| Task description |
Write out again, exactly, the lines below starting at the one with "Image resolution: width=768, height=1523." and ending at the one with "older posts".

#### Records provided

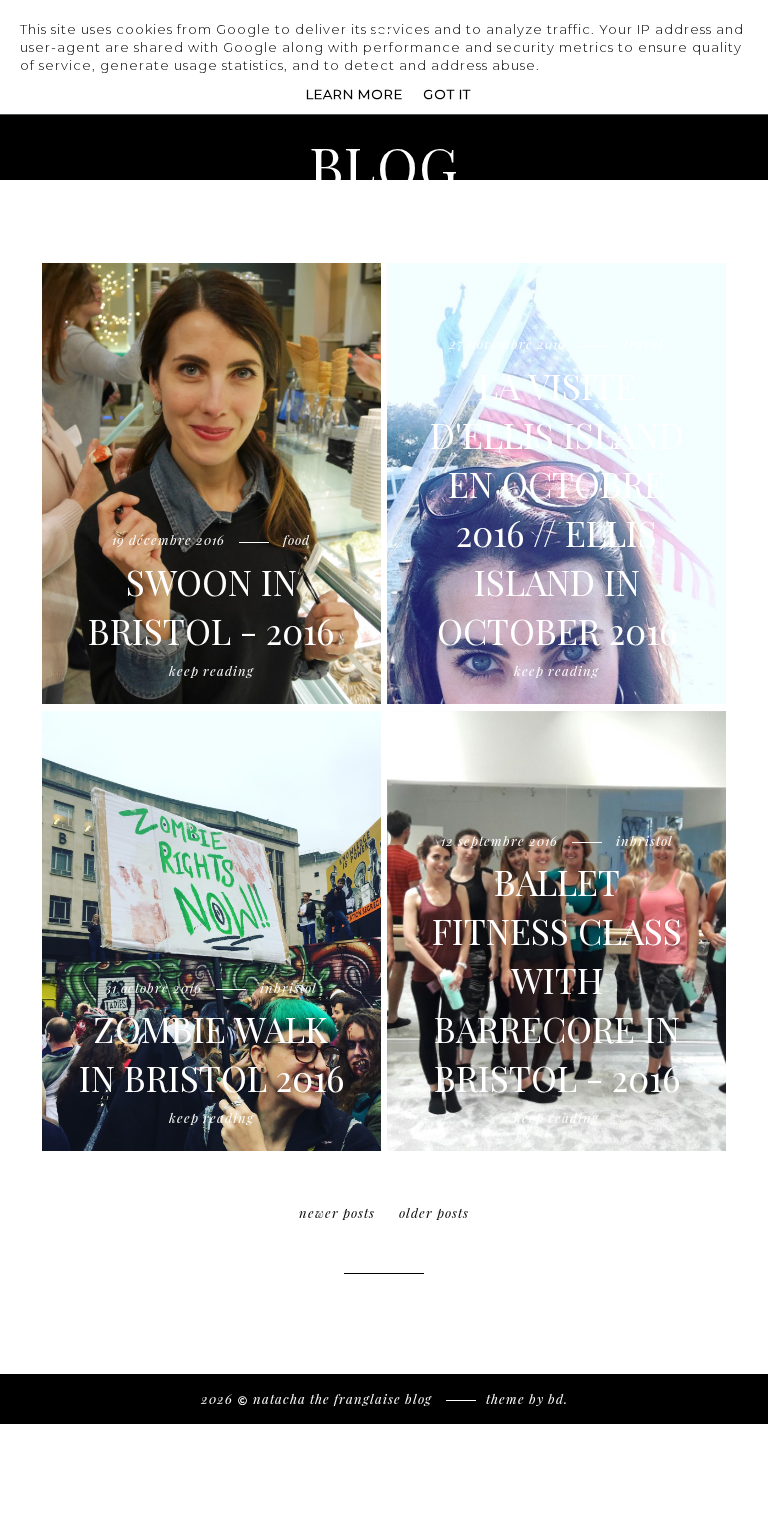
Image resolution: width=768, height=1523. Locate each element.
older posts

########
#### Records provided

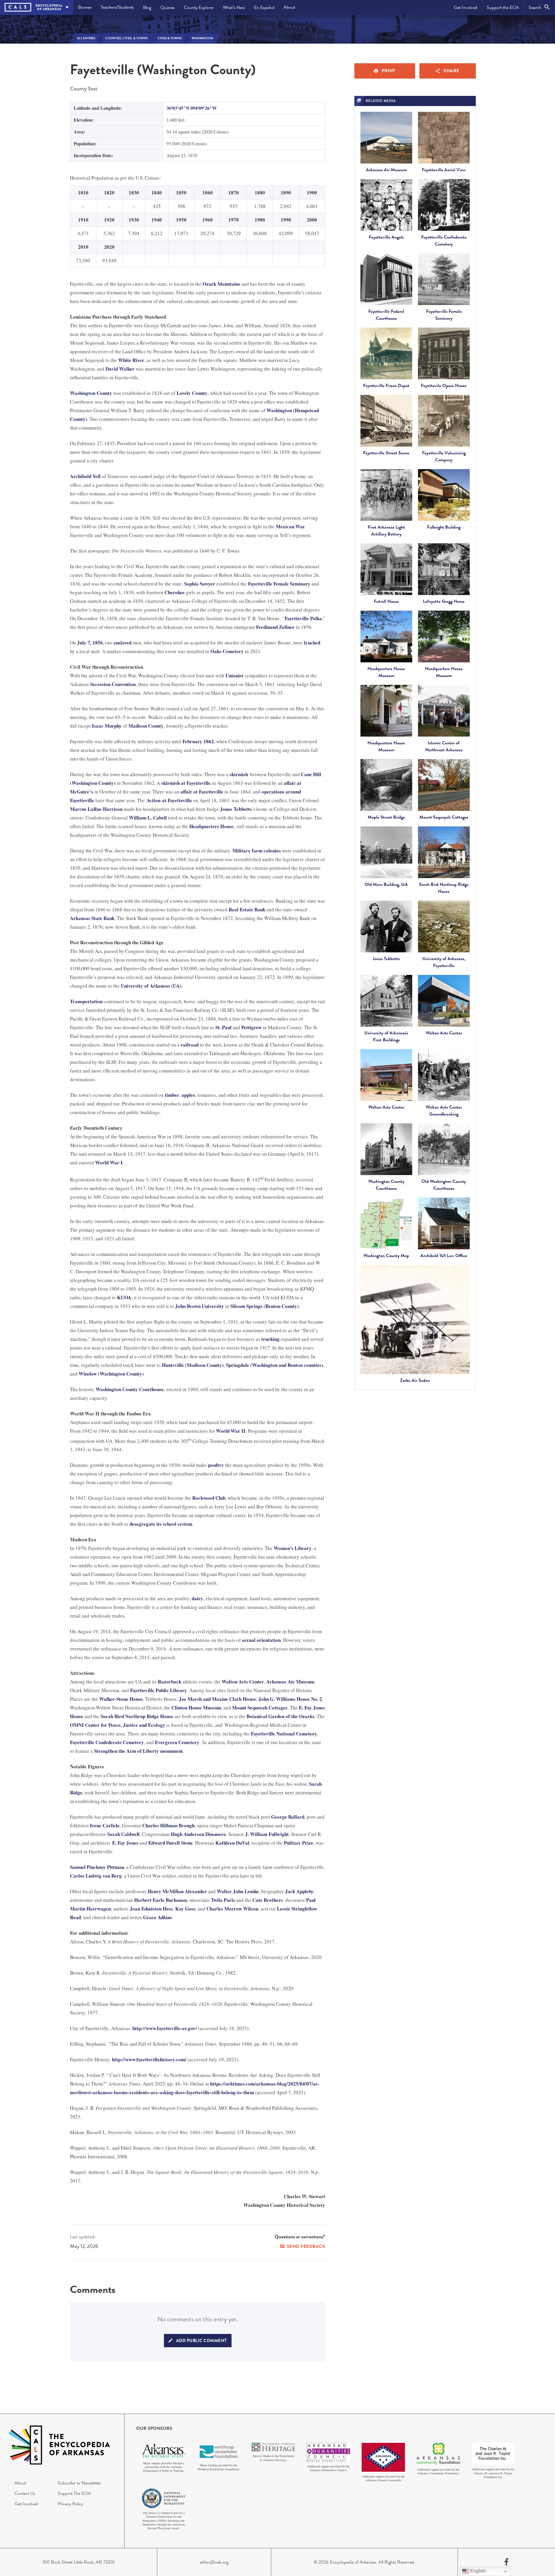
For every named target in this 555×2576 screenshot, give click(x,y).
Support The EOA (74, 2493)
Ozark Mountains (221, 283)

########

| Task solution |
Image resolution: width=768, height=1523. Locate each element.
older posts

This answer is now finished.